It goes on to recommend strategies to minimise the risk of cardiovascular disease in patients with breast cancer.

Cardiovascular disease is the leading cause of mortality in women, accounting for 1 in 3 deaths. However, the risk of developing breast cancer, which causes 1 in 32 deaths, receives considerably more attention amongst the general population. The risk for both disorders increases with age, particularly after the onset of menopause.

Heart disease and breast cancer share common risk factors such as age, sedentary lifestyle and smoking...More importantly, we see that many of the same things that improve heart health (healthy diet, healthy weight, exercise, not smoking) can also reduce a woman's risk for breast cancer."

Dr Laxmi Mehta, Cardiologist at The Ohio State University Ross Heart Hospital

Furthermore, some treatments used in patients with breast cancer can have a negative impact on cardiovascular health. Left ventricular systolic dysfunction, arrhythmias and QT interval prolongation are the most common cardiovascular side effects of breast cancer therapies.

With earlier detection and improved treatments, long-term survival among women who develop breast cancer is good. Older postmenopausal breast cancer survivors are now more likely to die of diseases other than breast cancer, and cardiovascular disease is the most common cause of death.

Furthermore, women who have had breast cancer are more likely to die from cardiovascular disease than women without a history of breast cancer.

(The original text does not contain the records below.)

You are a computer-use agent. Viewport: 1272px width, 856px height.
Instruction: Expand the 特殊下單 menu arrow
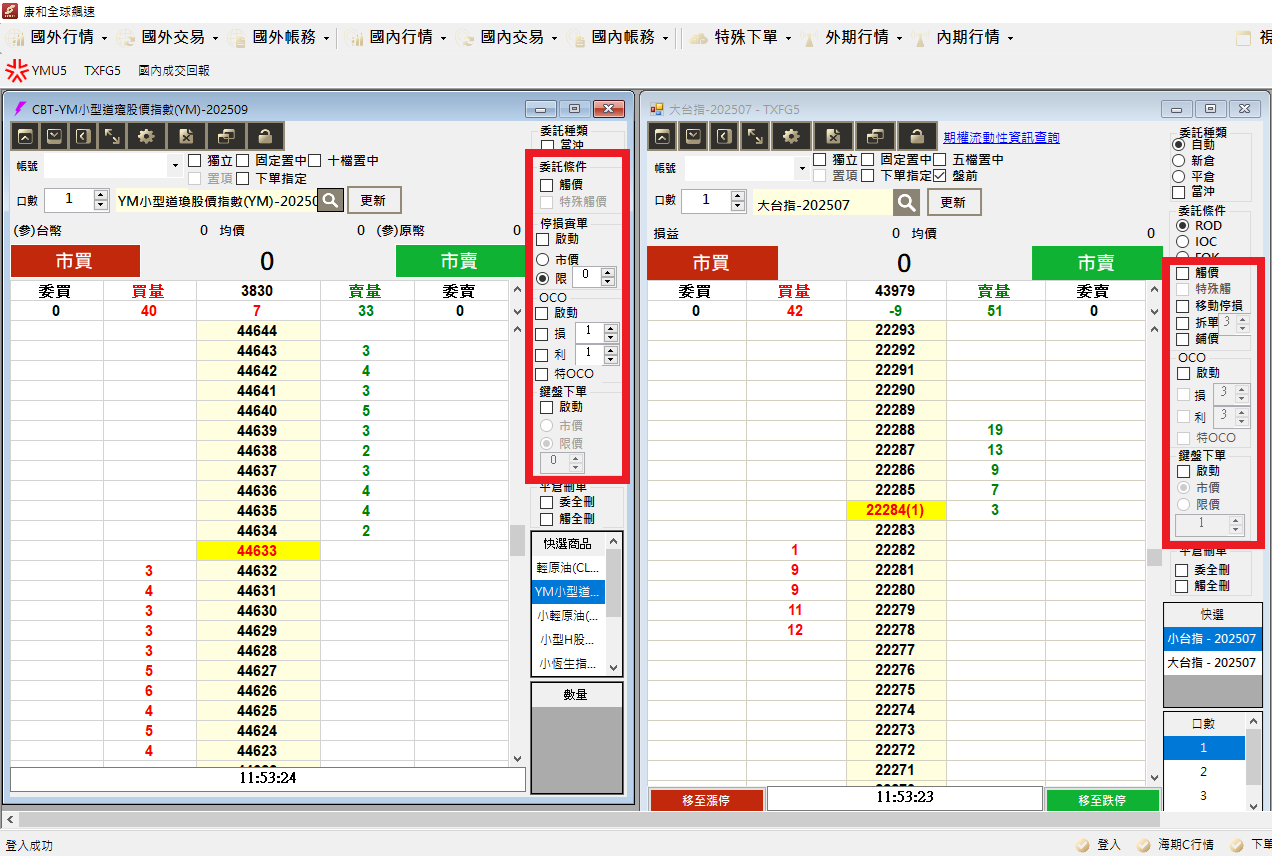[x=788, y=38]
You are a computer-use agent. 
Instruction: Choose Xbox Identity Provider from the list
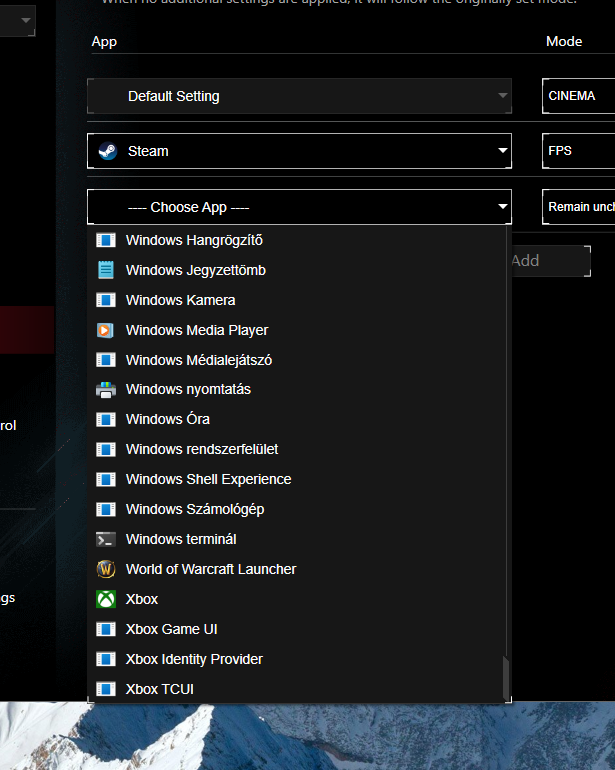194,659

The new scientific statement comes after the release of a compilation of prevalence data and shared risk factors for heart disease and breast cancer, as well as the cardiotoxic effects of cancer therapy.

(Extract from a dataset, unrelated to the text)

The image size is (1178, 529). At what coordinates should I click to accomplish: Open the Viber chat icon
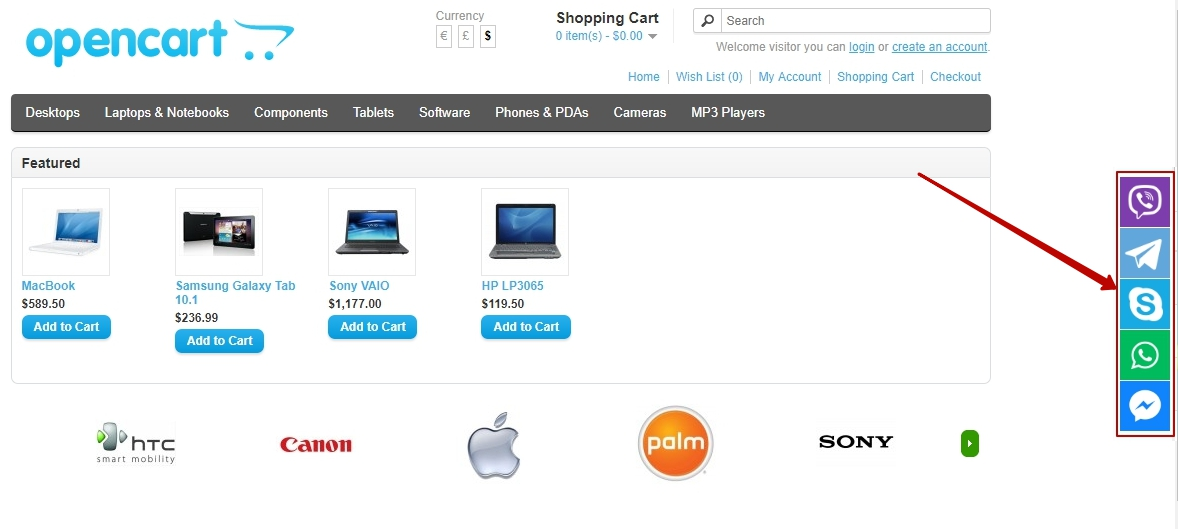(x=1145, y=202)
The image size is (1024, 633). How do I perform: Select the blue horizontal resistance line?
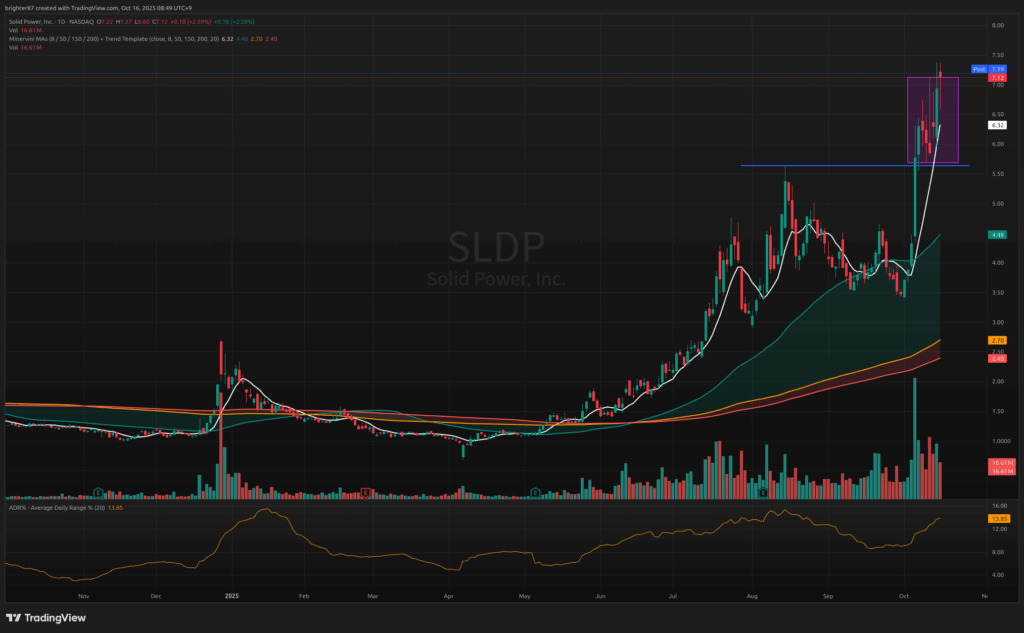[800, 165]
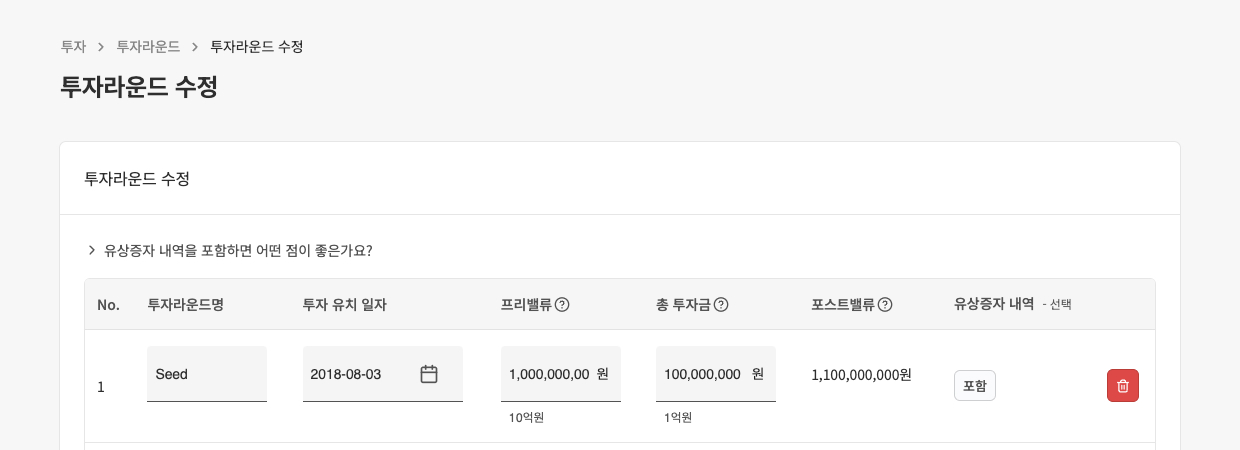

It highlights the need to prevent and treat heart disease in patients with breast cancer and emphasises the importance of cardiologists and oncologists working together to optimise the health of cancer patients.

If a patient presenting with cancer has a pre-existing heart conditions, this may determine which cancer treatment is used. Similarly, the effects of cancer therapy on the heart must also be monitored and cancer treatment plans amended if a negative impact is apparent.

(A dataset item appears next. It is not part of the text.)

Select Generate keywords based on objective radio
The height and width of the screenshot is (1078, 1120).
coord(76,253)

Some studies have already indicated that administering chemotherapy agents in new ways may reduce their negative effects on the heart.

Fortunately, with the ongoing advances in cancer treatment we are seeing improved survival of cancer patients. However, heart disease prior to, during or after cancer treatment can impact outcomes. We need to be successful in treating both cancer and heart disease...Additionally we hope this paper drives even more interest in the field so we can continue to see the development of more training programs, research and guideline development in the field of cardio-oncology."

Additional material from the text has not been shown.